De la noticia sobre el combate callejero entre dos institutos de enseñanza secundaria del barrio guapo de Madrid, lo más sorprendente no es el hecho de que se trate ya de una tradición arraigada en estas fechas navideñas, como los belenes o el turrón, sino la indumentaria de los aguerridos educandos.
Unos estudiantes preservan sus pescuezos de los rigores invernales con la famosa pañoleta arafatiana, haciendo simpática apología del terrorismo antisionista, otros forcejean desde el suelo con los agentes que intentan esposarlos, con sus pantalones de marca caídos de la cintura y mostrando la ropa interior, finalmente algunos más exhiben la estética típica del borroka, con la capucha del chandal subida. Es difícil saber cual de estas imágenes resulta más repulsiva. En todo caso, si algo representan con sus poses y conducta, es la claudicación moral a la que ha sido inducida una generación entera de españoles por parte de unos ungidos, convertidos en líderes de opinión, que un día se autoconcedieron la facultad de dirigir los destinos de la sociedad. Por supuesto que se trata de una minoría de adolescentes, pero hablamos de los vástagos de la clase media ilustrada de la capital de España, practicando actividades extraescolares que necesitan intervención policial. Todo un indicio del estado actual de nuestra educación.
Cuando en virtud del vitriolo pedagógico esparcido por la izquierda, dejó de considerarse a los niños monstruos en potencia a los que es necesario educar, para encaminarles por la senda del nihilismo, de la astenia moral y del rechazo de todo lo que tradicionalmente se ha considerado un sano esfuerzo de superación personal, el resultado es una generación desnortada de jóvenes, incapaz de tratar con su propia existencia. Los modelos de conducta en los que se mira la generación actual, diseñados a través de consignas, tópicos y prejuicios fuertemente politizados, son una mezcla de depravación y cinismo a partes iguales, fruto de varias décadas de continuo desistimiento de las voces públicas, a las que se había encomendado el papel tradicional de robustecer los principios en los que se asienta la civilización. Cuando las elites desertan de su deber, la catástrofe está asegurada.

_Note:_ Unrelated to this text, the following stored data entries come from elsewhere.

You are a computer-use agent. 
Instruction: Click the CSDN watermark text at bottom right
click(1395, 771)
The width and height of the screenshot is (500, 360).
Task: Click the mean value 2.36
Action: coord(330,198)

Uno de los síntomas más evidentes de esta degradación colectiva es el pavor cerval a la independencia que muestran los adolescentes actuales. Incapaces de formarse un criterio válido para interpretar su papel en el mundo, pues sus mayores declinaron la responsabilidad de proporcionarles las herramientas lógicas necesarias para ello, buscan desesperadamente adherirse al grupo de moda para que sea la tribu la que les diga cómo deben vivir.
Con un ambiente cultural que disfraza el fenómeno terrorista con una aureola de misticismo romántico, que presenta las algaradas violentas de los revolucionarios antisistema como la máxima expresión del utopismo filantrópico y que sacrifica continuamente la esencia individual en el altar de lo colectivo, lo realmente milagroso es que no haya miles de jóvenes quemando restaurantes de comida rápida o cajeros automáticos a tiempo completo.
No deben seguir preocupándose los ideólogos de la LOE por el futuro de esa magna asignatura que nos anuncian. Estos chicos están ya educados para la ciudadanía. Ciudadanía socialista, que es de lo que se trata.